BEGIN

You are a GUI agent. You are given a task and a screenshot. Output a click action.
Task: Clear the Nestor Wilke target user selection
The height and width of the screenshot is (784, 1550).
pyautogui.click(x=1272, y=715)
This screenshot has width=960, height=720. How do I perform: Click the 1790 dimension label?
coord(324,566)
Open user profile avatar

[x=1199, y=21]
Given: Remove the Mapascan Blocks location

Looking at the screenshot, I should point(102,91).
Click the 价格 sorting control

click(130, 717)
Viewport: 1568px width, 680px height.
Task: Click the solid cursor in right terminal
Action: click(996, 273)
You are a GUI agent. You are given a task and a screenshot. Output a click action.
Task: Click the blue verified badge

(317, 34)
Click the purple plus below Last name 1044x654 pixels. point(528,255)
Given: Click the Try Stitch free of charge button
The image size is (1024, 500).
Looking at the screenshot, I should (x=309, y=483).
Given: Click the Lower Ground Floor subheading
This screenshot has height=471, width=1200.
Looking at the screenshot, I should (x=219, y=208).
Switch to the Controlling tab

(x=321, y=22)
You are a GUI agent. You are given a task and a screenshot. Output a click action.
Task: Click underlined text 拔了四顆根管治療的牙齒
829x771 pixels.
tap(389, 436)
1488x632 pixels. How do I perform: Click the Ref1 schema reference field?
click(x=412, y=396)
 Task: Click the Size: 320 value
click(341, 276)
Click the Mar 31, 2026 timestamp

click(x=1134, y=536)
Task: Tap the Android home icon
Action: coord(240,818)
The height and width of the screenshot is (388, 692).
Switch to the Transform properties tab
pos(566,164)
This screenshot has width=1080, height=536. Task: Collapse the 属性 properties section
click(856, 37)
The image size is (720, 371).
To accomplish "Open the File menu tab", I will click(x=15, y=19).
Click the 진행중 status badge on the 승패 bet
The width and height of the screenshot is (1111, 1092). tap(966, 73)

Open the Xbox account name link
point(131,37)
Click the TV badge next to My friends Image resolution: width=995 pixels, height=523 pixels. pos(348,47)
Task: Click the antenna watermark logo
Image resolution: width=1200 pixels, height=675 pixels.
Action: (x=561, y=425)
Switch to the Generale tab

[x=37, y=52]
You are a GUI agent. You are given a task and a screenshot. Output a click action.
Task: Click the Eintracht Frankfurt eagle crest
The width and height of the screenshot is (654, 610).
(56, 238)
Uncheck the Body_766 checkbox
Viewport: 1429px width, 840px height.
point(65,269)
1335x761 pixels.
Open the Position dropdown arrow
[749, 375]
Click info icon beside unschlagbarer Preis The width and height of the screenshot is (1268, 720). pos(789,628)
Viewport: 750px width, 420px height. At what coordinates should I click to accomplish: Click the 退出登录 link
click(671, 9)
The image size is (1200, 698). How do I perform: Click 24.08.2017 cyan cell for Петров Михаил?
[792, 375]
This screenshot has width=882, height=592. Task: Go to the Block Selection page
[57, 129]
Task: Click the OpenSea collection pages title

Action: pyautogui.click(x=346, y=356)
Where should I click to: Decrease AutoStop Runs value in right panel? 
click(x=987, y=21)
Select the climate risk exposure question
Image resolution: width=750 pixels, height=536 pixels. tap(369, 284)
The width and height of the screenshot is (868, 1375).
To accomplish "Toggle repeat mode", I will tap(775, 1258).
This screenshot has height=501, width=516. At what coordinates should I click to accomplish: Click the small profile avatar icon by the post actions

END

Return all of the entries above exactly as they stand.

You are a GUI agent. You are given a task and a screenshot. Output a click action.
Task: Clear the Nestor Wilke target user selection
The height and width of the screenshot is (784, 1550).
pyautogui.click(x=1272, y=715)
This screenshot has width=960, height=720. How do I perform: Click the 1790 dimension label?
coord(324,566)
Open user profile avatar

[x=1199, y=21]
Given: Remove the Mapascan Blocks location

Looking at the screenshot, I should point(102,91).
Click the 价格 sorting control

click(130, 717)
Viewport: 1568px width, 680px height.
Task: Click the solid cursor in right terminal
Action: click(996, 273)
You are a GUI agent. You are given a task and a screenshot. Output a click action.
Task: Click the blue verified badge

(317, 34)
Click the purple plus below Last name 1044x654 pixels. point(528,255)
Given: Click the Try Stitch free of charge button
The image size is (1024, 500).
Looking at the screenshot, I should (x=309, y=483).
Given: Click the Lower Ground Floor subheading
This screenshot has height=471, width=1200.
Looking at the screenshot, I should (x=219, y=208).
Switch to the Controlling tab

(x=321, y=22)
You are a GUI agent. You are given a task and a screenshot. Output a click action.
Task: Click underlined text 拔了四顆根管治療的牙齒
829x771 pixels.
tap(389, 436)
1488x632 pixels. How do I perform: Click the Ref1 schema reference field?
click(x=412, y=396)
 Task: Click the Size: 320 value
click(341, 276)
Click the Mar 31, 2026 timestamp

click(x=1134, y=536)
Task: Tap the Android home icon
Action: coord(240,818)
The height and width of the screenshot is (388, 692).
Switch to the Transform properties tab
pos(566,164)
This screenshot has width=1080, height=536. Task: Collapse the 属性 properties section
click(856, 37)
The image size is (720, 371).
To accomplish "Open the File menu tab", I will click(x=15, y=19).
Click the 진행중 status badge on the 승패 bet
The width and height of the screenshot is (1111, 1092). tap(966, 73)

Open the Xbox account name link
point(131,37)
Click the TV badge next to My friends Image resolution: width=995 pixels, height=523 pixels. pos(348,47)
Task: Click the antenna watermark logo
Image resolution: width=1200 pixels, height=675 pixels.
Action: (x=561, y=425)
Switch to the Generale tab

[x=37, y=52]
You are a GUI agent. You are given a task and a screenshot. Output a click action.
Task: Click the Eintracht Frankfurt eagle crest
The width and height of the screenshot is (654, 610).
(56, 238)
Uncheck the Body_766 checkbox
Viewport: 1429px width, 840px height.
point(65,269)
1335x761 pixels.
Open the Position dropdown arrow
[749, 375]
Click info icon beside unschlagbarer Preis The width and height of the screenshot is (1268, 720). pos(789,628)
Viewport: 750px width, 420px height. At what coordinates should I click to accomplish: Click the 退出登录 link
click(671, 9)
The image size is (1200, 698). How do I perform: Click 24.08.2017 cyan cell for Петров Михаил?
[792, 375]
This screenshot has width=882, height=592. Task: Go to the Block Selection page
[57, 129]
Task: Click the OpenSea collection pages title

Action: pyautogui.click(x=346, y=356)
Where should I click to: Decrease AutoStop Runs value in right panel? 
click(x=987, y=21)
Select the climate risk exposure question
Image resolution: width=750 pixels, height=536 pixels. tap(369, 284)
The width and height of the screenshot is (868, 1375).
To accomplish "Toggle repeat mode", I will tap(775, 1258).
This screenshot has height=501, width=516. At what coordinates should I click to accomplish: Click the small profile avatar icon by the post actions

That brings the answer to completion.